■ EXERCISE DIRECTIONS: Without any of the pictures, transcribe all the lines below exactly.

DATASET RECORDS Start Marker

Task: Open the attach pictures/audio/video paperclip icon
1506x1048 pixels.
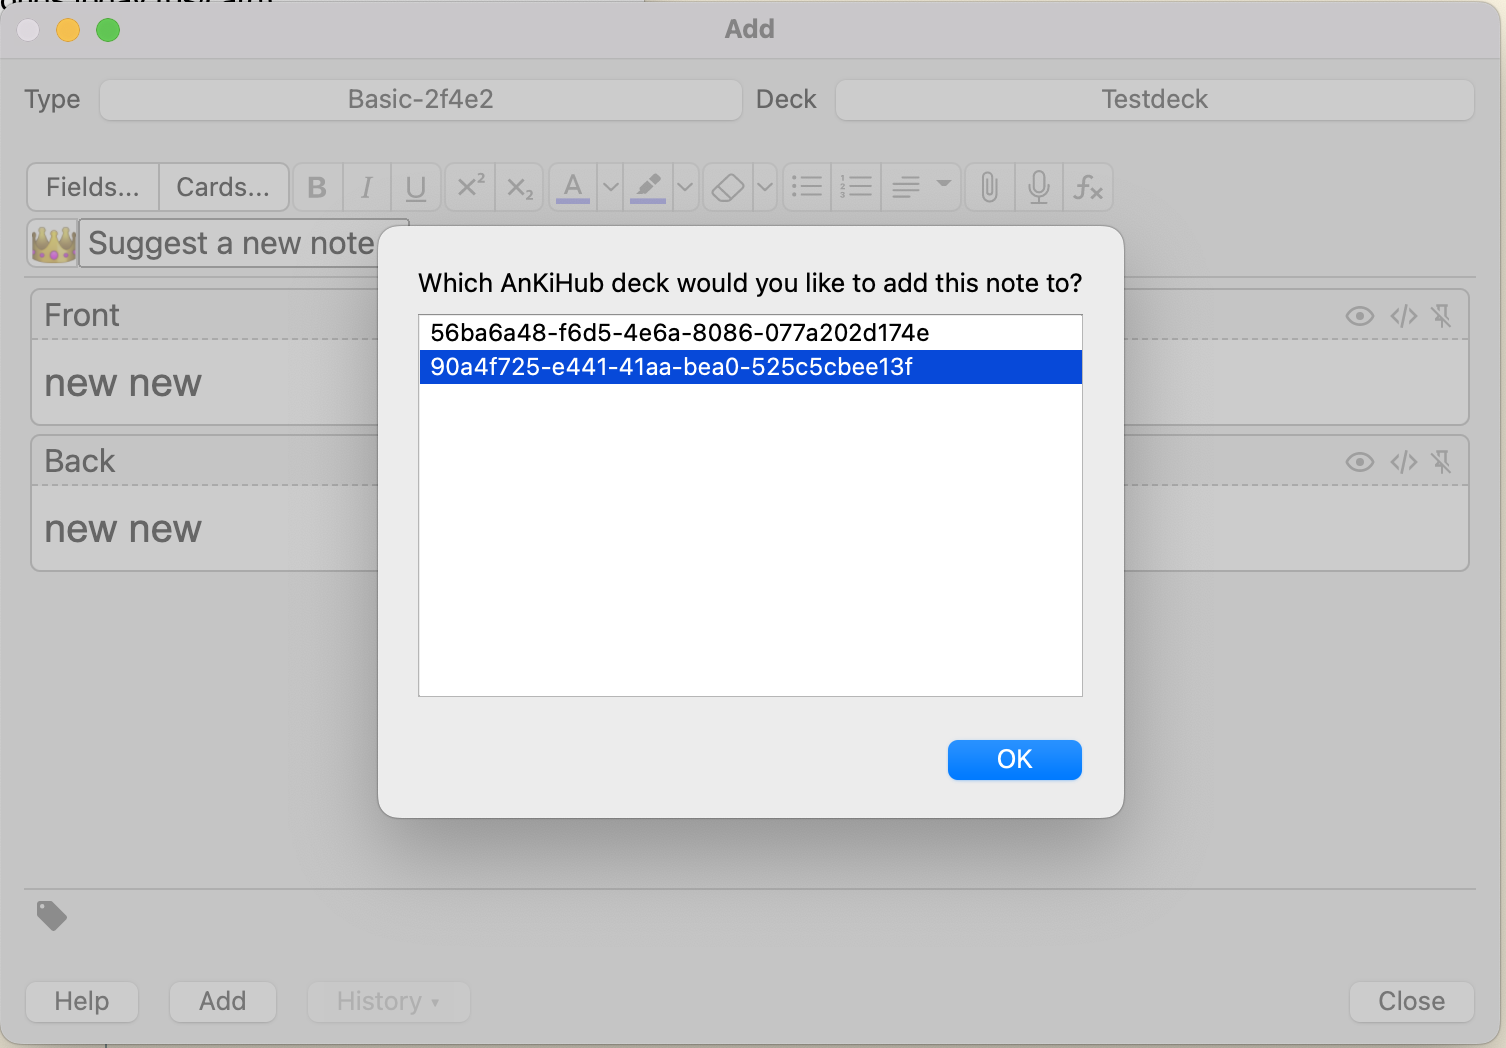Action: pyautogui.click(x=989, y=187)
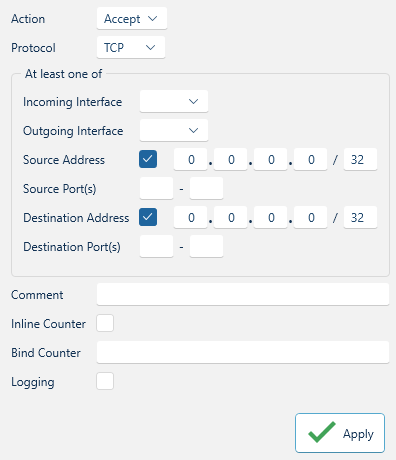This screenshot has height=460, width=396.
Task: Click the Destination Port(s) end field
Action: tap(206, 246)
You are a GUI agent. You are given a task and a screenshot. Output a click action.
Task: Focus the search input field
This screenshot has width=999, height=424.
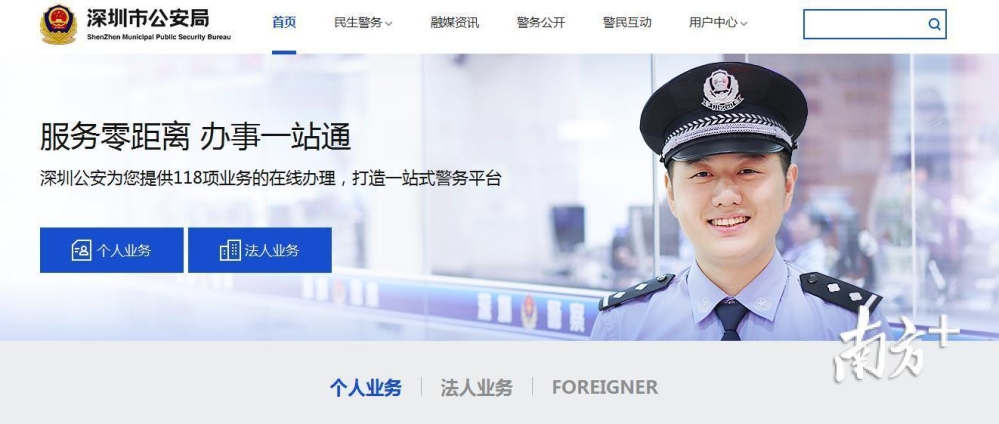click(x=865, y=24)
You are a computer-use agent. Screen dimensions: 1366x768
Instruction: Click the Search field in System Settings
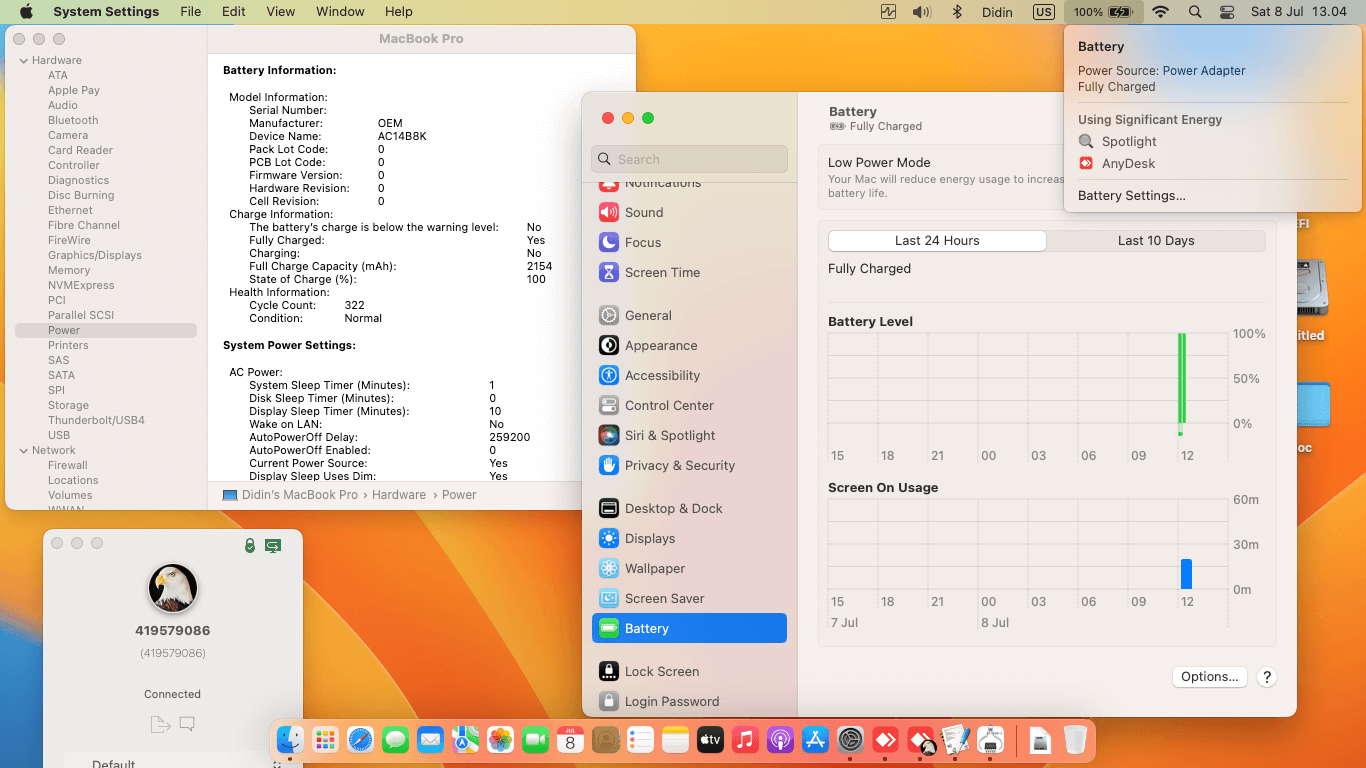[690, 159]
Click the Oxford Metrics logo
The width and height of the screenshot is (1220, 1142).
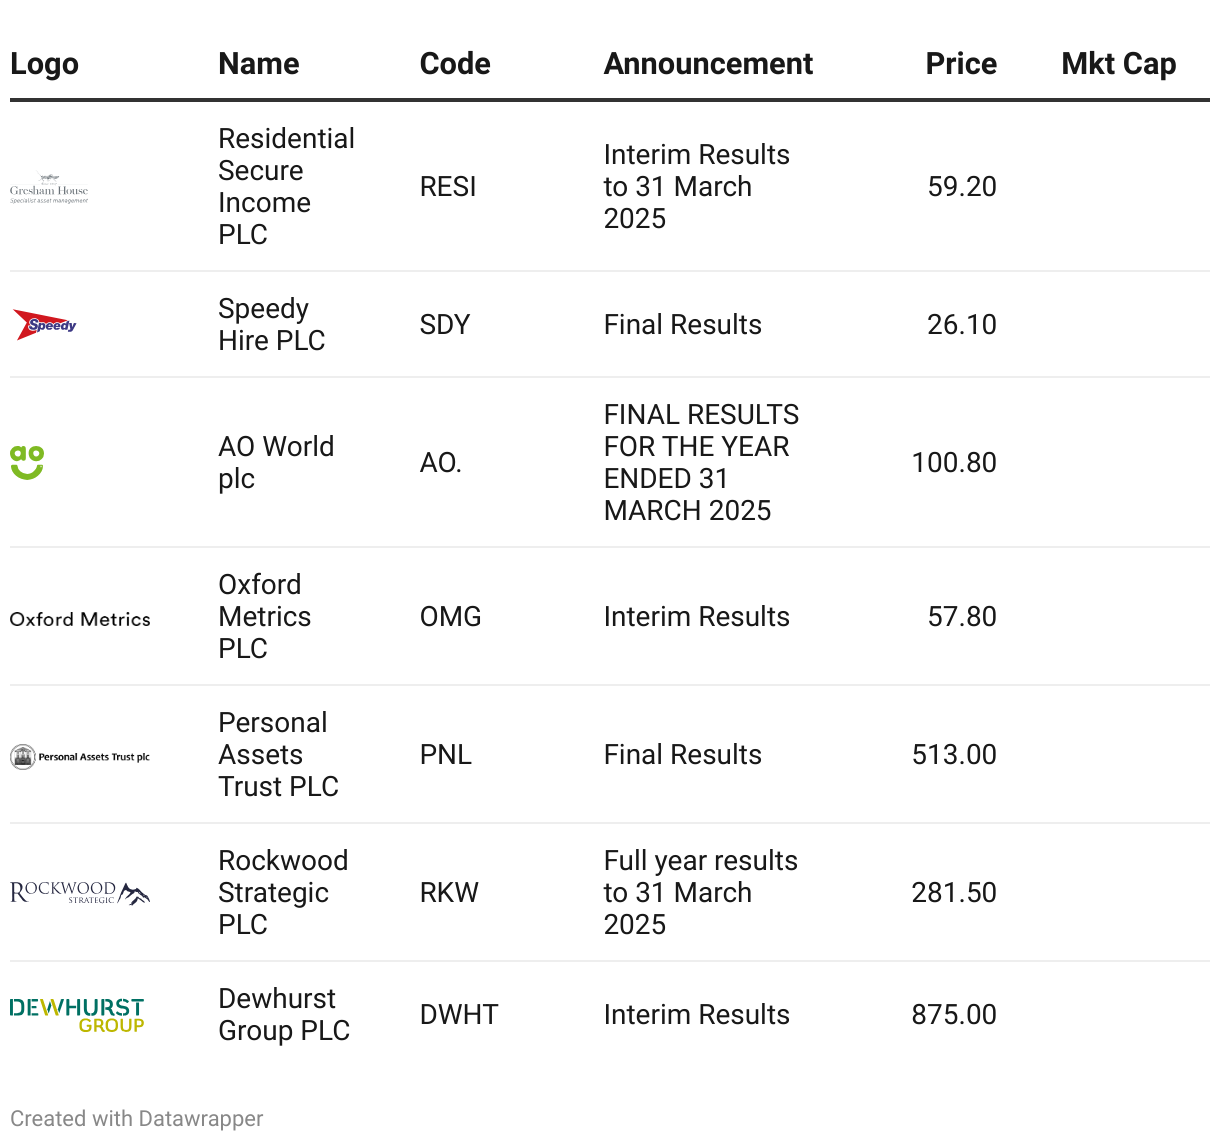(x=80, y=619)
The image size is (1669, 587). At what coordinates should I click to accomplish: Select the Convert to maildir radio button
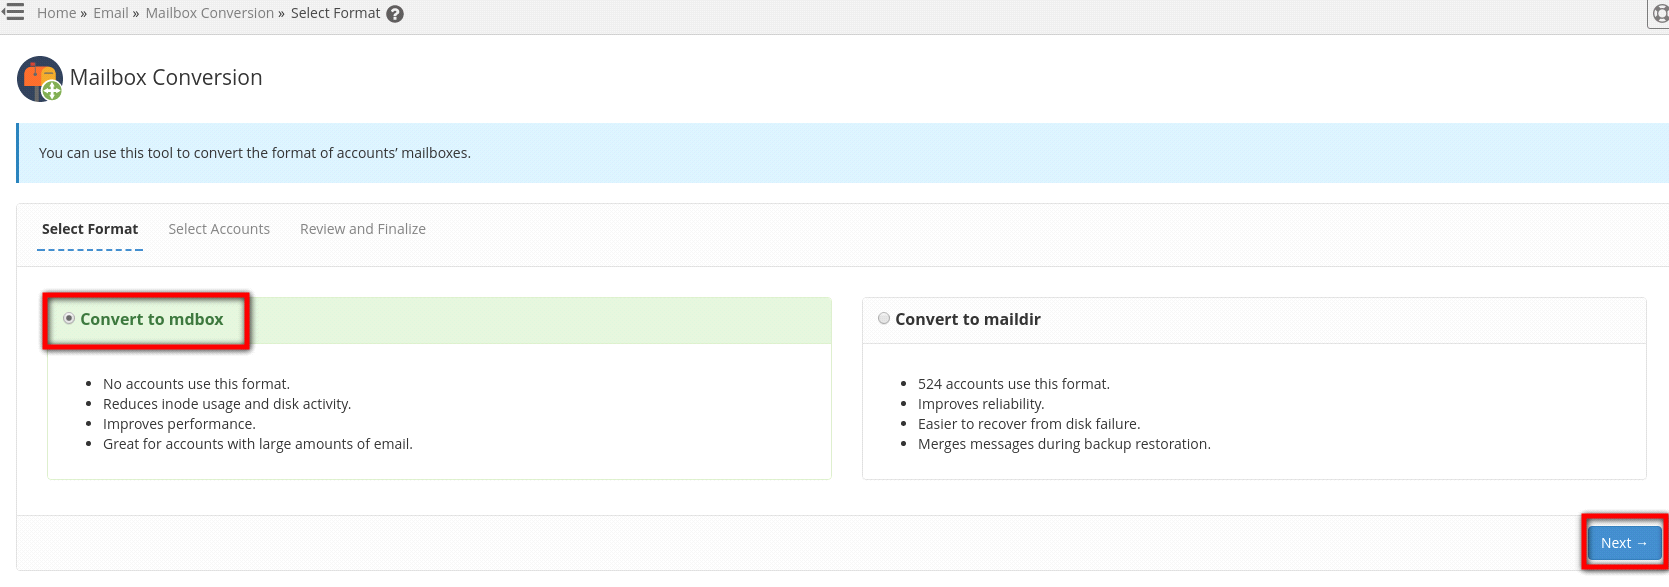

DATASET RECORDS End Marker

■ EXERCISE SOLUTION:
Task: Open the attach pictures/audio/video paperclip icon
1506x1048 pixels.
Action: pyautogui.click(x=989, y=187)
This screenshot has height=460, width=396.
Task: Click the Destination Port(s) end field
Action: tap(206, 246)
You are a GUI agent. You are given a task and a screenshot. Output a click action.
Task: Focus the search input field
This screenshot has width=999, height=424.
click(x=865, y=24)
You are a computer-use agent. Screen dimensions: 1366x768
Instruction: Click the Search field in System Settings
[690, 159]
Click the Oxford Metrics logo
The width and height of the screenshot is (1220, 1142).
(x=80, y=619)
The image size is (1669, 587). At what coordinates should I click to accomplish: Select the Convert to maildir radio button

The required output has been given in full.